Juan Ortega no tuvo opciones ante un lote deslucido en la primera De San Pedro Regalado
El coso del Paseo Zorrilla volvía a acoger toros un año más. La semana estuvo marcada por el anhelo de los aficionados vallisoletanos de poder ver reaparecer a Morante de la Puebla y a Roca Rey, tras sus respectivos percances en Sevilla. Todo eso quedó en agua de borrajas, y finalmente la empresa regentada por Alberto García compuso una terna de figuras, con Talavante -que dos días antes había salido a hombros por la prestigiosa puerta grande de Madrid-, Juan Ortega, y Borja Jiménez -debutaba en esta plaza-, que lidiarían toros del prestigioso hierro de Jandilla.
Cortó una oreja Alejandro Talavante con el noble primero de Jandilla, especialmente por el pitón derecho. El de Badajoz dejó buenos muletazos por ambas manos, llegando los mejores instantes por la diestra, debido a la falta de entrega el animal por la zurda. Un gran final cerrando al toro por genuflexos y una gran estocada le valieron el primer trofeo de la tarde.
El cuarto de la tarde cruzaba la vista, pero supo acoplarse con él Talavante, con muletazos templados y largos por el pitón derecho, que quedaron frustrados por un pinchazo, previo a una estocada desprendida, que privaron al diestro de la Puerta Grande
Juan Ortega no tuvo un lote fácil durante toda la tarde. Con su primero anduvo muy inspirado en un hermoso un inicio por doblones, ante un animal con ciertas querencias y miradas a tablas. Le faltaba recorrido al toro, y tras salir de un molinete, se quedó corto y prendió de manera violenta al trianero. Sin mayor consecuencia más allá de la gran paliza, volvió a la cara del toro y dejó una tanda al ralentí sobre la diestra. Entrando
a matar recibió un fuerte derrote el vientre, y finalmente consiguió dejar un espadazo en el segundo encuentro.
Deslucido fue el quinto, un toro con la cara alta durante todo el transcurso de la lidia y la faena, saliendo desentendido de la muleta de Ortega, reduciendo a nulas sus opciones. Estocada y varios golpes de verduguillo.

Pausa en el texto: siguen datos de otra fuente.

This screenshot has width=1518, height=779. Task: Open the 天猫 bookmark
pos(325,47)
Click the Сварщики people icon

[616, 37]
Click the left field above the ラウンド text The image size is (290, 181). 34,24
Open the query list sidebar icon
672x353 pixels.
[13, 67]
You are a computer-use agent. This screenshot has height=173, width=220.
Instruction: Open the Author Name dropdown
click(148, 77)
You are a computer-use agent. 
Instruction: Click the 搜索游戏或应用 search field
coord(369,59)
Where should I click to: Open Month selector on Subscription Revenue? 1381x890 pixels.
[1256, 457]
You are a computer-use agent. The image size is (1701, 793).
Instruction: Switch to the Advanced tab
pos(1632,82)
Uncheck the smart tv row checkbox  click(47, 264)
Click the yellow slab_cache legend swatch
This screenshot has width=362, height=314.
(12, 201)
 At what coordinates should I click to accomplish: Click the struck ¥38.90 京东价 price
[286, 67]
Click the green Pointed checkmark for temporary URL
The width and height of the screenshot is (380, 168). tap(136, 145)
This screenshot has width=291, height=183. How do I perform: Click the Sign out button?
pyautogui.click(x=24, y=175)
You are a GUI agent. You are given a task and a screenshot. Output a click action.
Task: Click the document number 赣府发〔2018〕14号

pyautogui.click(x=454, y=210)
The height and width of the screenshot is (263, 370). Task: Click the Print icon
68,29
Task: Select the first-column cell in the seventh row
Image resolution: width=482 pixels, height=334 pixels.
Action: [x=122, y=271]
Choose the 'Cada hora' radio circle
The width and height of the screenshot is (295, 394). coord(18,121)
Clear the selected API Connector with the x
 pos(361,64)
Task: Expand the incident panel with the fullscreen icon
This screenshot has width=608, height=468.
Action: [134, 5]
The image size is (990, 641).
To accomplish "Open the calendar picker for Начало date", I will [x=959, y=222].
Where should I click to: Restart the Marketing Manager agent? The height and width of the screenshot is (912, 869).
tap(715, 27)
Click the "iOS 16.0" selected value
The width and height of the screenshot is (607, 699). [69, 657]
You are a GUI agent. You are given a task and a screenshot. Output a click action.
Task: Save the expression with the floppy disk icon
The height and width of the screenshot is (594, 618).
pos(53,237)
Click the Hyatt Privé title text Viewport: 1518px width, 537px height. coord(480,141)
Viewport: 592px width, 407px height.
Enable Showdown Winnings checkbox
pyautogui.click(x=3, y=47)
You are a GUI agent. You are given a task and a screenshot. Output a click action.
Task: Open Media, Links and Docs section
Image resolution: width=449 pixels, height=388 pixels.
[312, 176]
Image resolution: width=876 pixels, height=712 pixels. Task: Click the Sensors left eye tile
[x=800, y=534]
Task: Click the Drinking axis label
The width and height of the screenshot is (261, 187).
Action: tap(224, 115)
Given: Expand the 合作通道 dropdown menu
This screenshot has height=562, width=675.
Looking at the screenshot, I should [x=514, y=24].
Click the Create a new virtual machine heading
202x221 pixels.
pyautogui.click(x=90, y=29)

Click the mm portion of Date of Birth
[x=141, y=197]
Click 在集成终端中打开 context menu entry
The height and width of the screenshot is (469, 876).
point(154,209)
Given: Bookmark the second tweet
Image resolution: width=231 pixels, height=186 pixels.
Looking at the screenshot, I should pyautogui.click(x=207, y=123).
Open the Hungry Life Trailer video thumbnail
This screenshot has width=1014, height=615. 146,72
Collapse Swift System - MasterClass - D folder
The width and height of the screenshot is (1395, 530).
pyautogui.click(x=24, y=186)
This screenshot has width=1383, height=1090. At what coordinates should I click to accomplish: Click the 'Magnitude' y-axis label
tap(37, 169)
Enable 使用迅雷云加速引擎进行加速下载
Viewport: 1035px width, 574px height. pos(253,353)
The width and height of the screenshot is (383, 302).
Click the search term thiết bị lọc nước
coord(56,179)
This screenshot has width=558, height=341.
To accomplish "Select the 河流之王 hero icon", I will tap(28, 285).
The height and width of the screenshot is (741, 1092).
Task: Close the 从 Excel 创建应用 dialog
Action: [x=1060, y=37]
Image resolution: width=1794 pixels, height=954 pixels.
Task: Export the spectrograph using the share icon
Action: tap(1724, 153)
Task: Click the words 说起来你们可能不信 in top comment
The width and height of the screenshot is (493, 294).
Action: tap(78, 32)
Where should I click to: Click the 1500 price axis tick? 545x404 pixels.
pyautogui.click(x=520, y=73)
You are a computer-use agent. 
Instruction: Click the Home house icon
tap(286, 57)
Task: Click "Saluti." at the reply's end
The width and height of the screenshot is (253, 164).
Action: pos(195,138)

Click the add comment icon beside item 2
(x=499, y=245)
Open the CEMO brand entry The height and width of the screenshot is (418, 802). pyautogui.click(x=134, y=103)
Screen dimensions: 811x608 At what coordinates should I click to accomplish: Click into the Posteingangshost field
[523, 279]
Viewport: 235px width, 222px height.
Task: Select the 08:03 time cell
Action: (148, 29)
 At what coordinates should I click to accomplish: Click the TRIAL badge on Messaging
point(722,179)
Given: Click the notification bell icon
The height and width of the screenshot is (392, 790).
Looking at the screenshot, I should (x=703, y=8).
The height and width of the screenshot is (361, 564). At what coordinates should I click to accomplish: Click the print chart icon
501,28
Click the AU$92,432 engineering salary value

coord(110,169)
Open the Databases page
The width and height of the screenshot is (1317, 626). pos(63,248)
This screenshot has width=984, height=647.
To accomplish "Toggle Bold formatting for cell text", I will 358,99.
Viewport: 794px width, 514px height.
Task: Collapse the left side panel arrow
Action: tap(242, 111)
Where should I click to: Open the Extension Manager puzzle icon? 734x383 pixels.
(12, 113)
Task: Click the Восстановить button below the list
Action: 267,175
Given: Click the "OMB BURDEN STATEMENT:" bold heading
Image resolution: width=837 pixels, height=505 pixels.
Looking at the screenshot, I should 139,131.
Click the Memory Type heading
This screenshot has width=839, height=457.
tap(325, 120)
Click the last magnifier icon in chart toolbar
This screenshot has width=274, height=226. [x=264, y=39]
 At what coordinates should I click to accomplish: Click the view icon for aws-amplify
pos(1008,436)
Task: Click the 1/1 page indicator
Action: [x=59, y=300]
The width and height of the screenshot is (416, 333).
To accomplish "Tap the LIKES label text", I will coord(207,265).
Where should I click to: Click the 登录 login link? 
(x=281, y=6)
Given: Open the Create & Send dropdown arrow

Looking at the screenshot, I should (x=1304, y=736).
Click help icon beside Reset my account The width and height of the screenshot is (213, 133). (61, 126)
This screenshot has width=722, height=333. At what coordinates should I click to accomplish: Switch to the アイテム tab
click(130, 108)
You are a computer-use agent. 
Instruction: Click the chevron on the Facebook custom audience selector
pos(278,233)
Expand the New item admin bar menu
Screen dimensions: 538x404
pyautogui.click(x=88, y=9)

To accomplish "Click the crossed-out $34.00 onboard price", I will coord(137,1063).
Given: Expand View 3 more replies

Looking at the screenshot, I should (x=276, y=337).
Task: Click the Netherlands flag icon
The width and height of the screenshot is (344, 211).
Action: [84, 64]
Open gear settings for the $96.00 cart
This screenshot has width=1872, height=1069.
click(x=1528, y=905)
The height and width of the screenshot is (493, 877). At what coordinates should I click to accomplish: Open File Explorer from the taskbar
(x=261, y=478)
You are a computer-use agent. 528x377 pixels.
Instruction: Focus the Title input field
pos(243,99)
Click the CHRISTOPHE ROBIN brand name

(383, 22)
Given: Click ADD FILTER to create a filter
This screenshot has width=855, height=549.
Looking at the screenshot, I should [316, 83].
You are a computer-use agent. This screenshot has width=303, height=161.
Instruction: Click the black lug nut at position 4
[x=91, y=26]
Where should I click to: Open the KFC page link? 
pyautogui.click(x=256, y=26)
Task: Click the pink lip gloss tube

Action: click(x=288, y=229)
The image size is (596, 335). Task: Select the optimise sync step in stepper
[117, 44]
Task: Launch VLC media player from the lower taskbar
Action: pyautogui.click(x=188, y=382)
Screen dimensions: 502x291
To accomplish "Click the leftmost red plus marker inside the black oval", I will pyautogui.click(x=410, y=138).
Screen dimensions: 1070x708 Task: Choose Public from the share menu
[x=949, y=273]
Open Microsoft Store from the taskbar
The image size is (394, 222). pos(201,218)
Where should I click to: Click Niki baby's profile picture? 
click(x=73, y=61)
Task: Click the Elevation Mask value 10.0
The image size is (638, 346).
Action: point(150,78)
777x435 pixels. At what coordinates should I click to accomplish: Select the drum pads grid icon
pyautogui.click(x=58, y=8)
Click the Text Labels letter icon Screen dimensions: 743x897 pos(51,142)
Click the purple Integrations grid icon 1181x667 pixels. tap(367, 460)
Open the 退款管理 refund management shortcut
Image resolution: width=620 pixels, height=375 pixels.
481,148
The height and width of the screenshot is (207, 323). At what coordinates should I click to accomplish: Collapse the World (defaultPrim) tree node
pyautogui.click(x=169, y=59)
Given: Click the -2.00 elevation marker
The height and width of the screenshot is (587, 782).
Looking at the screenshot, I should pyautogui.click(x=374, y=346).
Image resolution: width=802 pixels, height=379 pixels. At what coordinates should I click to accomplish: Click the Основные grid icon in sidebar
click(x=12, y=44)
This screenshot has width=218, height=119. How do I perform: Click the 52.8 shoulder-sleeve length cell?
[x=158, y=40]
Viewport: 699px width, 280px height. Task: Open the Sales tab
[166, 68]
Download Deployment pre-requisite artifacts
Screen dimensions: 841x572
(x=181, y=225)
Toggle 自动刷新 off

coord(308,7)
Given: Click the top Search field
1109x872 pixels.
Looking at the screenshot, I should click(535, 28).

Paró de rodillas Borja Jiménez al toro mejor presentado de la tarde, pero que manseó durante toda la lidia. Tal y como lo paró de capote, lo hizo de muleta, echándose en el centro del ruedo de rodillas sobre la mano derecha. Continuó con esa querencia a tablas, pero con bravura, dejando una emocionante faena Jiménez, que consiguió ligarle los muletazos ganándole siempre un paso hacia delante. Dejó una estocada trasera, permitiéndole pasear una oreja.
Ante el cierraplaza, no tuvo demasiadas opciones Jiménez, que pudo cuajarlo a la verónica, pero el animal tenía un claro defecto: la falta de fuerzas. El sevillano intentó sujetarlo en la muleta, sin calar en los tendidos al perder las manos constantemente el de Jandilla.